This is the week after Easter. Our culture has deemed this week to be recognized as “Spring Break.” Well, are you? Or will you disregard its invitation because you are currently caught on an endless treadmill, exerting about every ounce of energy you’ve got, traveling a road at full speed ahead that unfortunately leads absolutely nowhere worth going to?
Why won’t you at least make the time to open your eyes to the signs of rebirth and the delights of this season of new life happening all around you?
Why do we showcase our busyness like it is some kind of badge of honor? Where in the Bible does it say “Tiredness is next to godliness?” Why do we boast about how few days we take off and how little personal time we get for ourselves?
I want you to think about how many conversations you hear that actually start out like this: “Oh, if only you knew how busy this past week was…” Then, before you know it, we get cornered into a game of “Can You Top This?” where the most exhausted person wins the prize?
Hey, even God rested on the seventh day. It says in the Bible in the book of Genesis that after he had finished his work, God blessed the seventh day and made it holy because he rested from the work of creating that he had done.
While I don’t want to get caught up in this article on whether the Sabbath should be on Saturday or Sunday, it does seem to be a principle of Scripture that if we human beings want to stay on the right track, we desperately need a day where God is the main treat. And this is the day and these are the hours where we gain our perspective back and set our priorities straight so that we don’t wake up one morning to find that we have used our lives trying to get ahead only to discover that we have been left very behind of all that matters most.
Nobody I know has ever got to the end of their lives saying, “If only I had spent more time out on the job.”
Spring Break might be the perfect time to make some wise life choices before you end up broken in places that can’t be fixed. Of all the things that we men and women are forced to live with, can you think of anything worse than regret?
In the old Dr. Seuss classic, “The Cat in the Hat,” there is a page where the frolicsome, troublesome cat is pirouetting on a rubber ball while balancing a teetering mountain of stacked objects.

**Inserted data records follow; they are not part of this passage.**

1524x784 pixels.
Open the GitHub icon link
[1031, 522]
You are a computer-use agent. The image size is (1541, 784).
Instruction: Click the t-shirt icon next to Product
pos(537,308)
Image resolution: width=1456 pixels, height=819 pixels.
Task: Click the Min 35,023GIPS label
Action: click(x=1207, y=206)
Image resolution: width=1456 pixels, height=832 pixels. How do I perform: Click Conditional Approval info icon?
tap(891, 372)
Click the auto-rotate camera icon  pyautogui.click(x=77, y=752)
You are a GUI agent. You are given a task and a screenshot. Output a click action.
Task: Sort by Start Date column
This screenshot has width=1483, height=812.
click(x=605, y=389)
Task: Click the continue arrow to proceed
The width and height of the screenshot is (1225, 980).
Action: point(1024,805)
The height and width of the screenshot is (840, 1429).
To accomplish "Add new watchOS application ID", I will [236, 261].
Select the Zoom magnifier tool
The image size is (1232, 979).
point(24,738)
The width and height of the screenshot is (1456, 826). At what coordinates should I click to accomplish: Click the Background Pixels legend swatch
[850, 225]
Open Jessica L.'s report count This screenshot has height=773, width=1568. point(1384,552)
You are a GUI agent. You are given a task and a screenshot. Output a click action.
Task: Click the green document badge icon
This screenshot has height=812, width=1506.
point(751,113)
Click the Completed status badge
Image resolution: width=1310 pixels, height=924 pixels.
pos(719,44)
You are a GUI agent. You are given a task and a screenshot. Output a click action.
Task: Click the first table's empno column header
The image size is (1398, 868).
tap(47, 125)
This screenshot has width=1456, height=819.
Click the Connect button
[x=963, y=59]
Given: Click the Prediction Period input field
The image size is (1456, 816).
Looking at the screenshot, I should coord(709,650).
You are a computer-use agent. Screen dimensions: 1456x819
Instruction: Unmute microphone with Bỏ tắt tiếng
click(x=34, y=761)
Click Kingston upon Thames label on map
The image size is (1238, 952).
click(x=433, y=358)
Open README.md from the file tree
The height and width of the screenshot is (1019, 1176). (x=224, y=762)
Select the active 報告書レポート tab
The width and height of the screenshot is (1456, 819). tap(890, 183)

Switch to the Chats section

They include a fishbowl on a rake, a tray with a milk jug on his free foot, a cake with a tea cup on his hat, a toy boat in one hand and a tower of books on the other and he holds a Japanese fan in the curled tip of his tail. The cat then boasts that he is capable of even greater feats than these when all of a sudden:
“This is what the Cat said, then he fell upon his head…He came down with a bump, from up there on a ball…And Sally and I saw, we saw all the things fall.”
Is this a suitable metaphor for your life today? Are you waiting for sickness to strip you down? Is the day you will finally wake up be the day that you no longer will be able to get up?
God says that if we don’t take the necessary time to be refueled, He himself would make us lie down in pastures green (Psalm 23:2). God is not impressed when we run ourselves ragged to the point that the light goes out in our eyes and life. God longs for you to pay attention to Him so he can remind you of the gifts of Spring, before you wake up in the chill of an early Fall.
This week, I have decided to practice what I preach. There will still be a million things to do next week. And the way that I am wired, I will be looking to do them. But this week I want the message of Easter to last a little longer and I want God to lead me into the places that life can really be found.
I want to be aware of the precious family that God has given me and make sure that I look into their eyes today because I have no guarantee that I will still have them to love tomorrow.
And because of decisions to break this week- I will be made stronger to last longer in the days ahead, and so will you… I don’t want to sacrifice real treasure in the pursuit of dust.
I suggest that you do the same, so this week the best advice I can give you is, “Take five and stay alive!”